Data for processing START
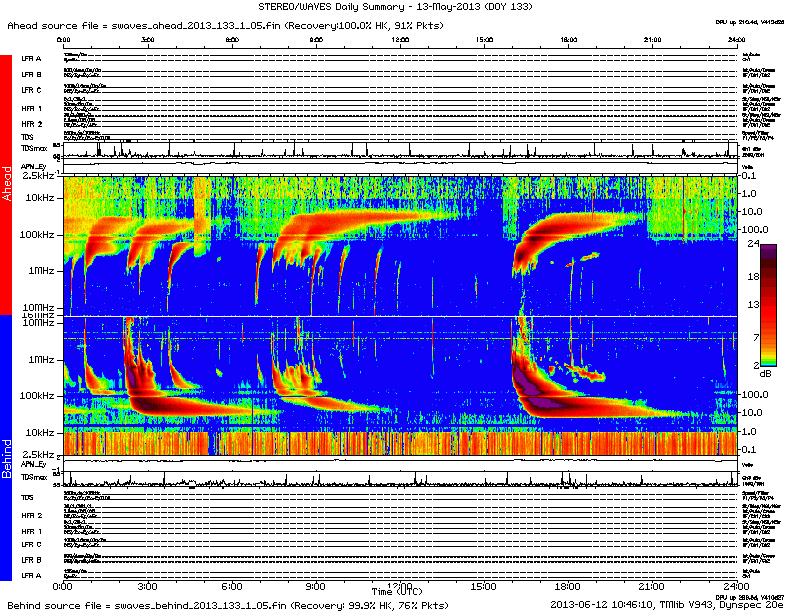
Task: Click the 2.5kHz label in the Ahead panel
Action: point(38,175)
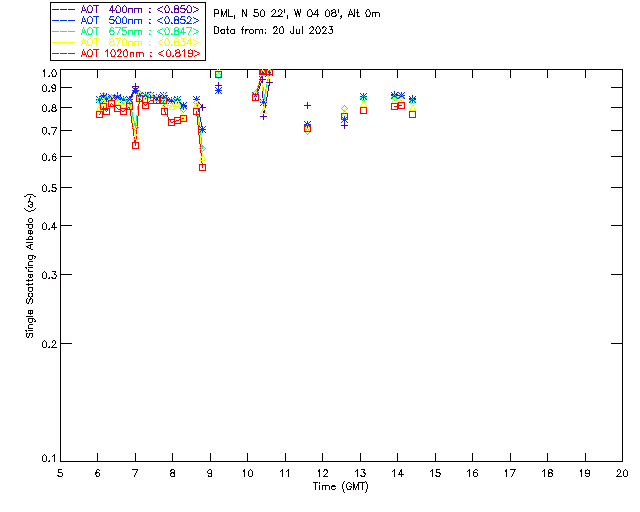The width and height of the screenshot is (640, 512).
Task: Click the 0.1 tick label on y-axis
Action: click(47, 459)
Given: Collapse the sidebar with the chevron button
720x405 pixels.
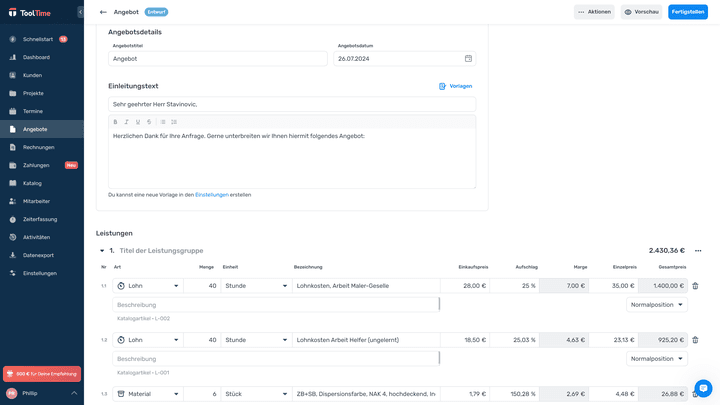Looking at the screenshot, I should click(81, 12).
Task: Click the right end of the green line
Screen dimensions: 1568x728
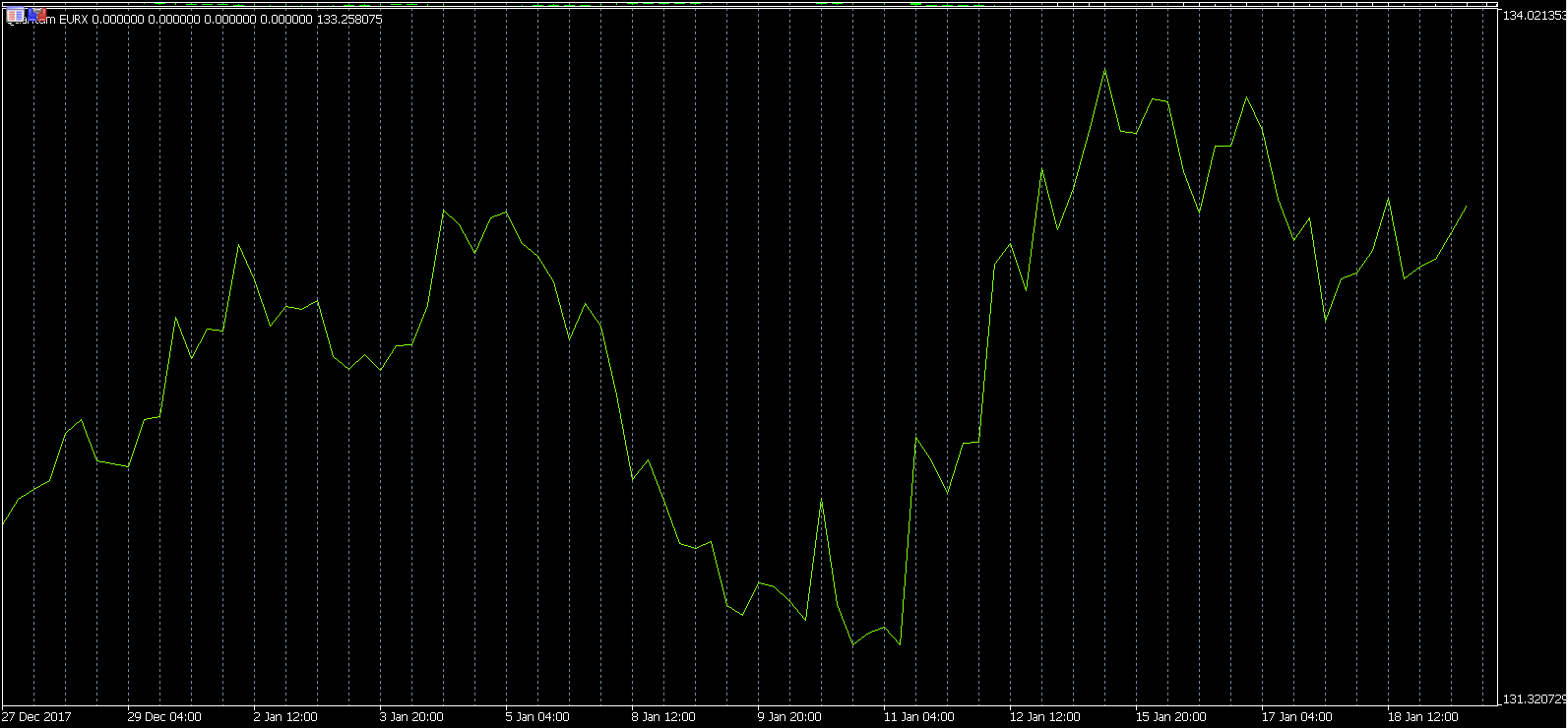Action: point(1467,206)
Data for processing END
Aim of the exercise: Write out exactly the lines from the line that contains "Given: Collapse the" to the last line of the material above, both included; pictures do not belong in the copy.

Exercise solution:
Given: Collapse the sidebar with the chevron button
720x405 pixels.
Looking at the screenshot, I should click(81, 12).
Task: Click the right end of the green line
Screen dimensions: 1568x728
Action: point(1467,206)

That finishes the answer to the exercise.